If the liquid test is used, the laboratory can test the same sample used for the original Pap test for HPV, eliminating the stress and expense of a repeat doctor visit. The test rapidly assures women who are HPV negative that they are unlikely to have cervical cancer and that they simply need regular annual Pap tests. This is approximately 1.25 million women each year in the United States. It also identifies women who are HPV positive and need further evaluation.
The guidelines also have economic benefits, according to research Dr. Wright published with Harvard colleagues in the May 8, 2002, issue of JAMA. They examined the clinical outcomes and cost-effectiveness of different management approaches to abnormal Pap tests. One finding stands out: Using HPV DNA testing when patients have ACS-US results would end up saving more than $15 billion over the lifetime of a group of women 18 to 24 years old.
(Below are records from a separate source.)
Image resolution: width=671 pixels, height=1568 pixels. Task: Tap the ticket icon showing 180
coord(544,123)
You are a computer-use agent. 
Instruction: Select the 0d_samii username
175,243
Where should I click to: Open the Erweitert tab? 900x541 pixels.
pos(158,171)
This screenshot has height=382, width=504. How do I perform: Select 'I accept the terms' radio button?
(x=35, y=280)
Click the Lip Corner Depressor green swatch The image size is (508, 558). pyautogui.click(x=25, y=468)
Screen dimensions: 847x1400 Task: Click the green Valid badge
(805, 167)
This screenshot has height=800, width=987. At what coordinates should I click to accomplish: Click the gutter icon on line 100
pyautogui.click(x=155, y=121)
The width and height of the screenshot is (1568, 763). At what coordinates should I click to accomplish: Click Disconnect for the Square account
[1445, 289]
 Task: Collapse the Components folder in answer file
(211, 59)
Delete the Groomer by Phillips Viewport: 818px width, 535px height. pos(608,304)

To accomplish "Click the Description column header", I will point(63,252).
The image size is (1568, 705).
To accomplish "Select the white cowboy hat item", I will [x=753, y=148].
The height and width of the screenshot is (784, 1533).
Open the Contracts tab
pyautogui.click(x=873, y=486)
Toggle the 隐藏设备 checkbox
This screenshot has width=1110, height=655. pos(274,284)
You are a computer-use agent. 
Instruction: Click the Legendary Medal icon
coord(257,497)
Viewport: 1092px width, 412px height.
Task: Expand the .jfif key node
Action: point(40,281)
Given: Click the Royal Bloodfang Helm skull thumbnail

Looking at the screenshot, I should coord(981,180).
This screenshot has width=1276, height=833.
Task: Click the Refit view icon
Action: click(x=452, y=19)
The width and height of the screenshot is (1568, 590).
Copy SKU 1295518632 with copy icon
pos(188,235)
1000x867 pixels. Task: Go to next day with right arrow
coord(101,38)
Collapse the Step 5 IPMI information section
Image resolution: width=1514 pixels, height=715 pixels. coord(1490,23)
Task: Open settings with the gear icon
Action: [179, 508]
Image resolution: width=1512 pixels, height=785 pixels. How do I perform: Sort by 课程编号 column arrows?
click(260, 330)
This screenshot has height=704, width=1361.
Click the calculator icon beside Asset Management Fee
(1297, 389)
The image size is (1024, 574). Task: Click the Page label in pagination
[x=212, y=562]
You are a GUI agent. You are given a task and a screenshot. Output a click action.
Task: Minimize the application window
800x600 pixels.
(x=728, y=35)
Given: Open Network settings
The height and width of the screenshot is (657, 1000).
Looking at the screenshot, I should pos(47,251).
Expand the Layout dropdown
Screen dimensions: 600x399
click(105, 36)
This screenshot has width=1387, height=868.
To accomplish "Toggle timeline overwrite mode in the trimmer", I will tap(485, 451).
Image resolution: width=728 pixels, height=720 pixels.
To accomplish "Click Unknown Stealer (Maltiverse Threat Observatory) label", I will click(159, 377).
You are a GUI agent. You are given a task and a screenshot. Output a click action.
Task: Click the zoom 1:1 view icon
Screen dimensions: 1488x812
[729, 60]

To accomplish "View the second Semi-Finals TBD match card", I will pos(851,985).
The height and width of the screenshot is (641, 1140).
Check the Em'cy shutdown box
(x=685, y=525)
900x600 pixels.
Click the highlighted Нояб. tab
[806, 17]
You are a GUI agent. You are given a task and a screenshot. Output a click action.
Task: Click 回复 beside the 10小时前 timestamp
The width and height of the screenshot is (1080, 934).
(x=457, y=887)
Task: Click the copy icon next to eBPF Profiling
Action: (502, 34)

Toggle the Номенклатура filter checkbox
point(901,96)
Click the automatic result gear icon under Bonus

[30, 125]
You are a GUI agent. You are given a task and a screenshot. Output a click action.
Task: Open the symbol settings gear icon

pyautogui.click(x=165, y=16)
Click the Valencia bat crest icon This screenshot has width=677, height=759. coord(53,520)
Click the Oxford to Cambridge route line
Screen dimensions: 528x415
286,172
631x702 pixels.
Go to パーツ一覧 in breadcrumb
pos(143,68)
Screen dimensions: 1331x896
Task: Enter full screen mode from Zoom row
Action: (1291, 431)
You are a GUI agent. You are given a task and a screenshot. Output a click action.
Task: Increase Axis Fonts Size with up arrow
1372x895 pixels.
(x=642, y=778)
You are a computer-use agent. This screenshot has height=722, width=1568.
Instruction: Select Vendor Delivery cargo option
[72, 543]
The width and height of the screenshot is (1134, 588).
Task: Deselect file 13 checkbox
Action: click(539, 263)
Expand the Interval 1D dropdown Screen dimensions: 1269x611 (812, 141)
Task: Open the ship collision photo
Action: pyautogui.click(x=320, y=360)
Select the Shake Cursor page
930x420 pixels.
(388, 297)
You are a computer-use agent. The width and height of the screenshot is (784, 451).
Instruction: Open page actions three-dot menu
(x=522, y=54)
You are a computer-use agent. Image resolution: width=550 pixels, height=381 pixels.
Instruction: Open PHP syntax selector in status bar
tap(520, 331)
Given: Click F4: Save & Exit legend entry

Dr. Wright is a nationally and internationally recognized leader in the field of cervical cancer research. His interest in effective diagnosis has led him to design and implement models for new and simple ways to screen for cervical cancer in developing countries, where an estimated 190,000 women die of the disease each year. Mortality from cervical cancer is prevalent becauseunlike the situation in the United Statesaccess to screening has not been available to most women. Since 1996, Dr. Wright, along with U.S. and South African colleagues, have been evaluating new approaches to cervical cancer screening that do not require Pap tests and plan to extend their work to other countries.